- **Provided data**:
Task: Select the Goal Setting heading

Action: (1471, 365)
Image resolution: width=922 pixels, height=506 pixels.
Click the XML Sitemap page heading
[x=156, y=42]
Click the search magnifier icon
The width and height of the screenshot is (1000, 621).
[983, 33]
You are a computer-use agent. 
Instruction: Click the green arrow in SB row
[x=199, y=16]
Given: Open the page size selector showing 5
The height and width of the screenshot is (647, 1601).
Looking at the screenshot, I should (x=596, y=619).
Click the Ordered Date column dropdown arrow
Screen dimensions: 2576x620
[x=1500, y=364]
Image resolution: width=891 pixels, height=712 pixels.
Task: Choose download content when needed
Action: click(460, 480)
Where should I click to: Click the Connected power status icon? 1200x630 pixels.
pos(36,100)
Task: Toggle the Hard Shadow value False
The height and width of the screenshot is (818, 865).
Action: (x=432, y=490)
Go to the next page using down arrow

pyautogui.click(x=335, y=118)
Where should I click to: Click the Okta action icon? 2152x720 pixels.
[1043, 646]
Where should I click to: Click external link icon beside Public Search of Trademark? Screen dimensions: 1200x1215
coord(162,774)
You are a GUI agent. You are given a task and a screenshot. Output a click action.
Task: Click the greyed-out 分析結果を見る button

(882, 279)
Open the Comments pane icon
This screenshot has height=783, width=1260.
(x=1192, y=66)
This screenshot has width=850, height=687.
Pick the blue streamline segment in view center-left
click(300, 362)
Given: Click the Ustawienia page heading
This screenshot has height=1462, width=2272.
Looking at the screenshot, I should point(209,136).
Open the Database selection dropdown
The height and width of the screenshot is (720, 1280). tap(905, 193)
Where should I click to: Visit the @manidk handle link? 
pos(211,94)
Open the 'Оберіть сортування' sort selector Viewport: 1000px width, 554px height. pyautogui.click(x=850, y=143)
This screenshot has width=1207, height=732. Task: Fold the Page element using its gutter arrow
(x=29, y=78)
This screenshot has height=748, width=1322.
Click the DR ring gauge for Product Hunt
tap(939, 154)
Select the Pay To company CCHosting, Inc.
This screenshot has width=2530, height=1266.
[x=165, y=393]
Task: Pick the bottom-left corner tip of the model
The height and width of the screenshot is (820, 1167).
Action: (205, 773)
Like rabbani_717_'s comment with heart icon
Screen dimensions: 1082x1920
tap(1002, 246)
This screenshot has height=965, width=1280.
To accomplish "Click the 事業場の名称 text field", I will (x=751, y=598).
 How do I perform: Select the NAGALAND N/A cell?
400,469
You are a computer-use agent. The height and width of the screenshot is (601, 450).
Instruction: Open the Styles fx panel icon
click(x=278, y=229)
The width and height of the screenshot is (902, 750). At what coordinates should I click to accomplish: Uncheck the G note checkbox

- **The problem**:
Each line above that contains the word "selector" must be copied.

- **Your response**:
Given: Open the page size selector showing 5
Open the 'Оберіть сортування' sort selector Viewport: 1000px width, 554px height. pyautogui.click(x=850, y=143)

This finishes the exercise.